*ACTIVITY*
Transcribe only the lines of the listing below from the one holding "Image resolution: width=1083" through the one holding "Click Ben Miller's", inclusive, without any change.

•••••

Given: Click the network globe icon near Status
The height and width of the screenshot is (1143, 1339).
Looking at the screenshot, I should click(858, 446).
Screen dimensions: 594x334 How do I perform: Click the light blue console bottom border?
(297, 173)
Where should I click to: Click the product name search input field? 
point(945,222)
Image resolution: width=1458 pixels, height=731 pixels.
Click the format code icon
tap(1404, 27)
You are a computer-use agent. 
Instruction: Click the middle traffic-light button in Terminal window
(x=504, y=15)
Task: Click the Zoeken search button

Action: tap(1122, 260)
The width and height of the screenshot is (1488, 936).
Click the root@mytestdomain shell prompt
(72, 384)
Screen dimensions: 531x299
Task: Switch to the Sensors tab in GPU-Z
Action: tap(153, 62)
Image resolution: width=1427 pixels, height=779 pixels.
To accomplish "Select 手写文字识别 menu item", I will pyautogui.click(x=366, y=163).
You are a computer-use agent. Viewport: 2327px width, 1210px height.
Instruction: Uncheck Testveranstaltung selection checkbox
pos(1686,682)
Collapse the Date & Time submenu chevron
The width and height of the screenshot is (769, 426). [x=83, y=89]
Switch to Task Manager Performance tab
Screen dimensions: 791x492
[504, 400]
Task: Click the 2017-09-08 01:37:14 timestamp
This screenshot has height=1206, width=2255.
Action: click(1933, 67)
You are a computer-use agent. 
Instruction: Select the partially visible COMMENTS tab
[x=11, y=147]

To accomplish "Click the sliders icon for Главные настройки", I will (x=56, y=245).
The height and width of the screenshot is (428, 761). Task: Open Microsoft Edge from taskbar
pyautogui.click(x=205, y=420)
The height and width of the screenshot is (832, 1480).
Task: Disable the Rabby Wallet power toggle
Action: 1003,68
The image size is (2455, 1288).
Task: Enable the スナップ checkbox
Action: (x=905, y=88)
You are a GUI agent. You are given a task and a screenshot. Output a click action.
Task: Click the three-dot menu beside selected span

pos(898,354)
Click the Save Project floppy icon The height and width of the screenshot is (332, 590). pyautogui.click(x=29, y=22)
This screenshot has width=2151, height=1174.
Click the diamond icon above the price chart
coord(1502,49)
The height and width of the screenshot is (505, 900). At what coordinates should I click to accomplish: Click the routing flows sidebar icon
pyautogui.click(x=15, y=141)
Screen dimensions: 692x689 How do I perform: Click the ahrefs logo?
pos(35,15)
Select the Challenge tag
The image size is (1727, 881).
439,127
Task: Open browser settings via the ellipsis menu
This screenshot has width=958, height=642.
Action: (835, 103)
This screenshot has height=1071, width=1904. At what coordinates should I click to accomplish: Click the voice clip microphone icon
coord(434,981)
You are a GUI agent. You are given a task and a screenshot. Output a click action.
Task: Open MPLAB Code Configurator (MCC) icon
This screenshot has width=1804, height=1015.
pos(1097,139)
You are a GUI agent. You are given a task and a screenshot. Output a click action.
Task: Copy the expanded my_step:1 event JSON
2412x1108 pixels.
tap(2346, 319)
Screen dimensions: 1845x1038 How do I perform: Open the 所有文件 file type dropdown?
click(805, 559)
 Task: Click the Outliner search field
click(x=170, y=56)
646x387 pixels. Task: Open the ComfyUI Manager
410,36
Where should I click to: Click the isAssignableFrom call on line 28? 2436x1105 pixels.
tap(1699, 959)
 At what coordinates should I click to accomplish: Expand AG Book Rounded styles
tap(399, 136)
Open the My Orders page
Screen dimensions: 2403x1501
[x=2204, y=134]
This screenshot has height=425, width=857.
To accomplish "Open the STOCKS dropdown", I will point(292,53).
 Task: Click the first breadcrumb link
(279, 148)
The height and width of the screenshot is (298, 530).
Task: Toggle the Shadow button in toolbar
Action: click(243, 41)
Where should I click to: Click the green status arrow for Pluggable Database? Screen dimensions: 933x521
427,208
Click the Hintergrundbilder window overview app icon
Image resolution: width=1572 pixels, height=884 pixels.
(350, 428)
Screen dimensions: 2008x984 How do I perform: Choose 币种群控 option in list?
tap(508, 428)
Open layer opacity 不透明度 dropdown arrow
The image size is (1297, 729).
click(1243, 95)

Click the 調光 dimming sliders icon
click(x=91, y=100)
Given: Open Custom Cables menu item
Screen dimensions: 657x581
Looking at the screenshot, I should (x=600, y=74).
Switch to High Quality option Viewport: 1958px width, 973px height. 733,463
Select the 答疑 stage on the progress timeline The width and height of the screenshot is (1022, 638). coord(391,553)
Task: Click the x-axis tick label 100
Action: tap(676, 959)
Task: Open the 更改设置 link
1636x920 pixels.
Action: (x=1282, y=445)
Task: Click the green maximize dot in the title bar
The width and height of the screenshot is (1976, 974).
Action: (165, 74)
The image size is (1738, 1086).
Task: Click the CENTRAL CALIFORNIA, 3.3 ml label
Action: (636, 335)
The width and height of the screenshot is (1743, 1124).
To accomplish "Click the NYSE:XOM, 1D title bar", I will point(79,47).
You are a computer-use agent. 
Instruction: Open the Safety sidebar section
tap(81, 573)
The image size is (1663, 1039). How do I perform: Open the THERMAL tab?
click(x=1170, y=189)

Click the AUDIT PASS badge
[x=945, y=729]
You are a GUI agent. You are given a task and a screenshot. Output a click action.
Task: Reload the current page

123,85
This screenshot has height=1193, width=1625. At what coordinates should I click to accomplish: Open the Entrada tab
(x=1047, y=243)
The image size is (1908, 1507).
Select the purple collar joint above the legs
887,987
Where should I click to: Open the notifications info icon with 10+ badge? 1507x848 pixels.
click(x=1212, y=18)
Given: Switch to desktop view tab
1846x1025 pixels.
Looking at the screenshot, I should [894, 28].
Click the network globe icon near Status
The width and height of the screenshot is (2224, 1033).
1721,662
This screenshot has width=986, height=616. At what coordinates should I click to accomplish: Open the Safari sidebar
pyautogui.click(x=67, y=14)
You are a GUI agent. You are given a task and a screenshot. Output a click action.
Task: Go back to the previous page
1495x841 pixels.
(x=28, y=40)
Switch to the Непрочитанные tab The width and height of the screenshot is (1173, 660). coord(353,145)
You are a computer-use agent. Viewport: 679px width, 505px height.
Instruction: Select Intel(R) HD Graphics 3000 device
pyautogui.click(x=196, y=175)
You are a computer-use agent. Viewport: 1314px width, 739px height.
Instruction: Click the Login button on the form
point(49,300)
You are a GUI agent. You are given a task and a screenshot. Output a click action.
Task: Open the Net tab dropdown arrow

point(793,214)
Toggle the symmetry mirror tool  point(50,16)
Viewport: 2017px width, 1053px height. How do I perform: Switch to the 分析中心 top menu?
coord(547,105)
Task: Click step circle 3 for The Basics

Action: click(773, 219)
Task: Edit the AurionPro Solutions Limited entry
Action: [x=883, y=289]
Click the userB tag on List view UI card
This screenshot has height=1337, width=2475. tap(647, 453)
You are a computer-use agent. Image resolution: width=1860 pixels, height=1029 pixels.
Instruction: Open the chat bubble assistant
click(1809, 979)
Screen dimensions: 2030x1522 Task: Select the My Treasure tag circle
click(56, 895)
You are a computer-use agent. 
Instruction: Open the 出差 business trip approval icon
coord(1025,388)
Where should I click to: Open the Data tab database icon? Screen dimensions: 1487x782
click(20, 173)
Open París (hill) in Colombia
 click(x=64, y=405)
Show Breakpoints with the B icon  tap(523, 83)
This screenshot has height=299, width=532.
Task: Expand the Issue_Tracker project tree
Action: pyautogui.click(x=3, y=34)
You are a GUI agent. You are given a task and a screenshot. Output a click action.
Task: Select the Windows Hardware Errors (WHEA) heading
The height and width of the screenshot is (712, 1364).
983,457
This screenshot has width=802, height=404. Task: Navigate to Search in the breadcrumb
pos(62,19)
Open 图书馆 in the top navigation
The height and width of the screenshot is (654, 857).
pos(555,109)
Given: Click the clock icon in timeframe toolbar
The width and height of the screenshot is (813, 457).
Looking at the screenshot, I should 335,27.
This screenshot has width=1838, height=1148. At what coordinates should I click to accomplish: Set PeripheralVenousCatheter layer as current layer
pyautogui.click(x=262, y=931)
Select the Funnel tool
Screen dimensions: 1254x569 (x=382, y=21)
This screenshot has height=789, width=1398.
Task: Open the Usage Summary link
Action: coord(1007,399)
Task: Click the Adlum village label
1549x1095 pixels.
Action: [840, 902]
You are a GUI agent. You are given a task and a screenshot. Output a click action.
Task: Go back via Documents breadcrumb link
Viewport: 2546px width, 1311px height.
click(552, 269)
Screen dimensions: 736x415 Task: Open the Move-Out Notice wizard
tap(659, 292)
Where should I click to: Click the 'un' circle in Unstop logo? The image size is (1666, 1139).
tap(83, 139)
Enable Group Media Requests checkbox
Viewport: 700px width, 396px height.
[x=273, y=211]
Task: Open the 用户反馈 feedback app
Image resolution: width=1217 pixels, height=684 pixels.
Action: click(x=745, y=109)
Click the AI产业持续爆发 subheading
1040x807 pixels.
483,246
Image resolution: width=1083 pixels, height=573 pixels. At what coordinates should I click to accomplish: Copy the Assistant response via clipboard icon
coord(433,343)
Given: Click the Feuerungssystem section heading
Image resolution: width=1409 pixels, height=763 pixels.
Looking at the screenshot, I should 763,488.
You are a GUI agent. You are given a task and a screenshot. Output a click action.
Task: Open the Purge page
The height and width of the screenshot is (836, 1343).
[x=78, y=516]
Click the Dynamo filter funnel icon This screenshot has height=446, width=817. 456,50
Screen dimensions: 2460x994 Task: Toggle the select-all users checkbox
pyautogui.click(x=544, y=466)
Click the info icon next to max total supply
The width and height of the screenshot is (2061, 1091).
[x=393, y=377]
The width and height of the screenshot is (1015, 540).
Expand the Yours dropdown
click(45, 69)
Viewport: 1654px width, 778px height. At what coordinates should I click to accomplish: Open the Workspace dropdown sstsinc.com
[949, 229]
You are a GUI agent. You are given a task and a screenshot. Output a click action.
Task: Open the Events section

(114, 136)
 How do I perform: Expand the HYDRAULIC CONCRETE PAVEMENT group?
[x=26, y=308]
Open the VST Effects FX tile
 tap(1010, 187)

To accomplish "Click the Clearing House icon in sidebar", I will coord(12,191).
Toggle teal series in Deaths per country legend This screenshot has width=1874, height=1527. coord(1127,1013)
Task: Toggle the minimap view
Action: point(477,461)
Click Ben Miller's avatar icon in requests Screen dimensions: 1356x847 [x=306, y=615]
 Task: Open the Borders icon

•••••

*TASK RESULT*
Image resolution: width=1083 pixels, height=573 pixels. At what coordinates should I click to accomplish: Copy the Assistant response via clipboard icon
coord(433,343)
Given: Click the Feuerungssystem section heading
Image resolution: width=1409 pixels, height=763 pixels.
Looking at the screenshot, I should 763,488.
You are a GUI agent. You are given a task and a screenshot. Output a click action.
Task: Open the Purge page
The height and width of the screenshot is (836, 1343).
[x=78, y=516]
Click the Dynamo filter funnel icon This screenshot has height=446, width=817. 456,50
Screen dimensions: 2460x994 Task: Toggle the select-all users checkbox
pyautogui.click(x=544, y=466)
Click the info icon next to max total supply
The width and height of the screenshot is (2061, 1091).
[x=393, y=377]
The width and height of the screenshot is (1015, 540).
Expand the Yours dropdown
click(45, 69)
Viewport: 1654px width, 778px height. At what coordinates should I click to accomplish: Open the Workspace dropdown sstsinc.com
[949, 229]
You are a GUI agent. You are given a task and a screenshot. Output a click action.
Task: Open the Events section

(114, 136)
 How do I perform: Expand the HYDRAULIC CONCRETE PAVEMENT group?
[x=26, y=308]
Open the VST Effects FX tile
 tap(1010, 187)

To accomplish "Click the Clearing House icon in sidebar", I will coord(12,191).
Toggle teal series in Deaths per country legend This screenshot has width=1874, height=1527. coord(1127,1013)
Task: Toggle the minimap view
Action: point(477,461)
Click Ben Miller's avatar icon in requests Screen dimensions: 1356x847 [x=306, y=615]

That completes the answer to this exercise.